Compito assegnato A:
Trascrivi fedelmente il brano della recensione di Metropolis che parte da "Di cosa parla" e arriva fino a "mitologia davvero avvincenti.".
Compito assegnato B:
Nella recensione di Metropolis, chi viene indicato come il misterioso mandante del progetto?

Estratto:
※ ※ ※
Metropolis (2001) di Rintarō è un lungometraggio animato nipponico, ispirato al classico della cinematografia omonimo del 1927.
Come la maggior parte dei prodotti di questo tipo, ebbe un costo sostanzioso (¥1.5 miliardi) e un incasso misero (¥ 100 in Giappone e 4 milioni di dollari in tutto il mondo).
Di cosa parla Metropolis?
Il giovane Kenichi e lo zio Shunsaku Ban sono sulle tracce in uno scienziato criminale, che sembra coinvolto in uno strano progetto che ha come mandante il misterioso Duke Red…
Vi lascio il trailer per farvi un’idea:
Vale la pena di vedere Metropolis?
Assolutamente sì.
Oltre a racchiudere al suo interno concetti di grande interesse e profondità, Metropolis riesce anche ad essere una pellicola piacevolissima, con una costruzione intrigante e una regia piena di fascino.
Si viene infatti facilmente coinvolti in dinamiche anche piuttosto semplici, ma in una costruzione della storia e della mitologia davvero avvincenti.
Un recupero obbligato.
Vivere di contrasti
Metropolis è una pellicola che vive di contrasti.
Lo stile di animazione è piuttosto peculiare, e sembra molto più tipico di prodotti rivolti ad un pubblico infantile – per certi versi mi hanno ricordato i disegni del classico per ragazzi Tintin.
Tuttavia, la regia e l’animazione sono in questo senso davvero sorprendenti, riuscendo a mettere in contrasto la delicatezza dei disegni dei protagonisti con la crudezza dei temi trattati.
Non mancano infatti diverse scene di morte e violenza, anche piuttosto esplicite – fra tutte la morte di Pero, con la testa spappolata per terra. E così, più in generale, la trattazione dei robot, uccisi continuamente senza pietà e trattati alla stregua di schiavi.
Un contrasto piuttosto peculiare, che non mi aspettavo.
Una regia sorprendente
La regia è stato l’elemento forse più sorprendente della pellicola.
Una messinscena piuttosto variegata, che gioca molto sui già detti contrasti, con un uso magistrale delle luci e della costruzione della tensione. Particolarmente avvincente sono le scene di duello, con piccoli tocchi registici che riescono a tenere per tutto il tempo col fiato sospeso.
Una regia inoltre che lascia profondamente respirare il mondo trattato, vivendo di tantissimi particolari e scene piene di vita.
Raccontare il mondo
Quando si vuole raccontare un mondo nuovo, soprattutto se complesso e intricato, si possono percorrere diverse strade.
Metropolis sceglie una strategia simile a quella de La compagnia dell’Anello (2001): inserire piccole ma significative didascalie all’interno dei dialoghi stessi dei personaggi, che permettono allo spettatore di muoversi con facilità all’interno del mondo raccontato.
※ ※ ※
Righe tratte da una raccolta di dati

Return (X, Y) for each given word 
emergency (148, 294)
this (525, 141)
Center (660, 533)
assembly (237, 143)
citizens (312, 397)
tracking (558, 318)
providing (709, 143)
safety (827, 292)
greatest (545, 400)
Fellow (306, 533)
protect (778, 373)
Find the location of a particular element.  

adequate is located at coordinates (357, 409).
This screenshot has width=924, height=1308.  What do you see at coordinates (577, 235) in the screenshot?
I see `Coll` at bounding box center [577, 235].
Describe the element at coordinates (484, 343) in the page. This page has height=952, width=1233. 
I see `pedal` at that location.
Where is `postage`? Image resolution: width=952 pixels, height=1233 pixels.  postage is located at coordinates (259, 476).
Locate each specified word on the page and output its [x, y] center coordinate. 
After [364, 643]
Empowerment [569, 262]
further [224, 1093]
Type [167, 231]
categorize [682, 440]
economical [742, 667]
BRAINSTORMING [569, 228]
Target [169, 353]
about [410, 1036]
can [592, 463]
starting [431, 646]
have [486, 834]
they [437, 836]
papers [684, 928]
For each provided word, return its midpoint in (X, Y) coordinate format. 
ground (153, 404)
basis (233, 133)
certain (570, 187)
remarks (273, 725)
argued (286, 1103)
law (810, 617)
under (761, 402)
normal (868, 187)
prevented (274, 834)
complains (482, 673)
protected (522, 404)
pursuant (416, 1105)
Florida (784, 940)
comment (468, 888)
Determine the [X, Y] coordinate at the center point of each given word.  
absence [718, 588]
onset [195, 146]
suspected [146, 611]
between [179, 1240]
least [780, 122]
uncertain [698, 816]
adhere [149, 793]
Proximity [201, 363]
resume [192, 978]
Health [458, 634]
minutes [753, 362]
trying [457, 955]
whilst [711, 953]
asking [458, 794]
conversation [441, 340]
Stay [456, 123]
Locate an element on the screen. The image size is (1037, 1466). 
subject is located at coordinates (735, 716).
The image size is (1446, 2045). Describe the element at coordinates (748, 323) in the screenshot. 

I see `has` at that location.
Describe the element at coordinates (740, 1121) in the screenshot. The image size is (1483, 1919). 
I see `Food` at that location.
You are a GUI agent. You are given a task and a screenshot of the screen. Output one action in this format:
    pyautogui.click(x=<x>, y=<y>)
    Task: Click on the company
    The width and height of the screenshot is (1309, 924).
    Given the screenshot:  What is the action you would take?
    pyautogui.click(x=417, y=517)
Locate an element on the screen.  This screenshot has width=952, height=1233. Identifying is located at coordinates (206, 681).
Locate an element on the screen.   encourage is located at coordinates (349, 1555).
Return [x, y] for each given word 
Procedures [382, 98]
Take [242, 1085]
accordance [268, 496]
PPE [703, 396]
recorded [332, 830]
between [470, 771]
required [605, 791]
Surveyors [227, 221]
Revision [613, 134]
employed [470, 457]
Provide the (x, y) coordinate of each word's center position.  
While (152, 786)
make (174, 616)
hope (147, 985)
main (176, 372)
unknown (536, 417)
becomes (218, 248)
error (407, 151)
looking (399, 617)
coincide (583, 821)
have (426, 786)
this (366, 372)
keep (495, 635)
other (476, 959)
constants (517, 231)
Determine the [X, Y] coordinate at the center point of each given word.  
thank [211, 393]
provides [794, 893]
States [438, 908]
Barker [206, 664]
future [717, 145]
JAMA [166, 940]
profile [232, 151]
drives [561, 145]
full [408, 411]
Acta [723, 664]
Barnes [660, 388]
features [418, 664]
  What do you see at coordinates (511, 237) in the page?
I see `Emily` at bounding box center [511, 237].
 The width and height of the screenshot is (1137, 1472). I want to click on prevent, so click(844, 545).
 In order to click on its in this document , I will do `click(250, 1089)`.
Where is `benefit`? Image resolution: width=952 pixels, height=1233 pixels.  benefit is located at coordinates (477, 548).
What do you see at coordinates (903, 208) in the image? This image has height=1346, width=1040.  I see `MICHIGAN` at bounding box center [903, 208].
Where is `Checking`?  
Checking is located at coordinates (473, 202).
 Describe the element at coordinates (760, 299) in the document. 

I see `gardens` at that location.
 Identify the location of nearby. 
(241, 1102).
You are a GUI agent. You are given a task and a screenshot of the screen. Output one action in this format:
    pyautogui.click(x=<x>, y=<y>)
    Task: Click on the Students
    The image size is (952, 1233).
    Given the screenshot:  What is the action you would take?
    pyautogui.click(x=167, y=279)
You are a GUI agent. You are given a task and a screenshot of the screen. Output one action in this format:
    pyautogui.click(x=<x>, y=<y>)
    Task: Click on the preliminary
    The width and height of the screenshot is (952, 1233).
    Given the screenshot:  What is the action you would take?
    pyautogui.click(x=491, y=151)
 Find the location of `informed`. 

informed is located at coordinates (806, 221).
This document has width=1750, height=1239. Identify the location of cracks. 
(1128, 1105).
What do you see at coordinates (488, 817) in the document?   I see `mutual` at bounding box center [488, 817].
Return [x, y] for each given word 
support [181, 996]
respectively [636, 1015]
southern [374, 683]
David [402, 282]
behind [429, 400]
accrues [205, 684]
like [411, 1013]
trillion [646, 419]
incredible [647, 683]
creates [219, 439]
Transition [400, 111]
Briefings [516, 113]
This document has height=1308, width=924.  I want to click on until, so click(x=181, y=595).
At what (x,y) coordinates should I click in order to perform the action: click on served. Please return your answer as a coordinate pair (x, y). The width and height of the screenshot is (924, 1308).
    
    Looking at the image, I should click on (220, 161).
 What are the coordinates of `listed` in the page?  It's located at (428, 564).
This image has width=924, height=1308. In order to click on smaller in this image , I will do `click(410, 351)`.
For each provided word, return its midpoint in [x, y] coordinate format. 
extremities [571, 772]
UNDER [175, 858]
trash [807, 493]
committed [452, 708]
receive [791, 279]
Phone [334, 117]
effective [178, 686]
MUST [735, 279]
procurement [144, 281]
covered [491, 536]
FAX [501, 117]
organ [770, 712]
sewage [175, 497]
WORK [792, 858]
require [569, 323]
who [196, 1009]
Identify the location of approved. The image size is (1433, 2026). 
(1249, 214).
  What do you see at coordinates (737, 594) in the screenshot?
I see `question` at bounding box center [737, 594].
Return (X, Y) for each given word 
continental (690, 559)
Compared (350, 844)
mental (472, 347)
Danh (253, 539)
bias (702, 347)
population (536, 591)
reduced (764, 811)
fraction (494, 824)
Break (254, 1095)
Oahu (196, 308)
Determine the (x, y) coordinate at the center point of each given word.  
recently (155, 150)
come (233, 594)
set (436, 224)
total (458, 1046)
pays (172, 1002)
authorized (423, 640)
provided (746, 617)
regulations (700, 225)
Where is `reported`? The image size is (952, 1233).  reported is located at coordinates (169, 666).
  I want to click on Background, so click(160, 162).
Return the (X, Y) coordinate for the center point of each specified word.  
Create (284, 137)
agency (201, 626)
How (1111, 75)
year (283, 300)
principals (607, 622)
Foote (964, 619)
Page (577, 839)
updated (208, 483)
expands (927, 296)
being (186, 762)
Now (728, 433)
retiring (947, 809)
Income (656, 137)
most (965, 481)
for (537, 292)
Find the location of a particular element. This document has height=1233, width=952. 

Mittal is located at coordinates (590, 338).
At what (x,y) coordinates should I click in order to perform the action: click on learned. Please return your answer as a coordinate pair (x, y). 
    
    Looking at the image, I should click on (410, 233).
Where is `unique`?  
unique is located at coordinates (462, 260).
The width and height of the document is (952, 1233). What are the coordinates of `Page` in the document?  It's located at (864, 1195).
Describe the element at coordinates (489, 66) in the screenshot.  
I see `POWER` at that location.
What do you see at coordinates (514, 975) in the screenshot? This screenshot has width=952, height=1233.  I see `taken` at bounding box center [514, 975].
※ ※ ※
Risultato corretto A:
Di cosa parla Metropolis?
Il giovane Kenichi e lo zio Shunsaku Ban sono sulle tracce in uno scienziato criminale, che sembra coinvolto in uno strano progetto che ha come mandante il misterioso Duke Red…
Vi lascio il trailer per farvi un’idea:
Vale la pena di vedere Metropolis?
Assolutamente sì.
Oltre a racchiudere al suo interno concetti di grande interesse e profondità, Metropolis riesce anche ad essere una pellicola piacevolissima, con una costruzione intrigante e una regia piena di fascino.
Si viene infatti facilmente coinvolti in dinamiche anche piuttosto semplici, ma in una costruzione della storia e della mitologia davvero avvincenti.

Risultato corretto B:
Duke Red.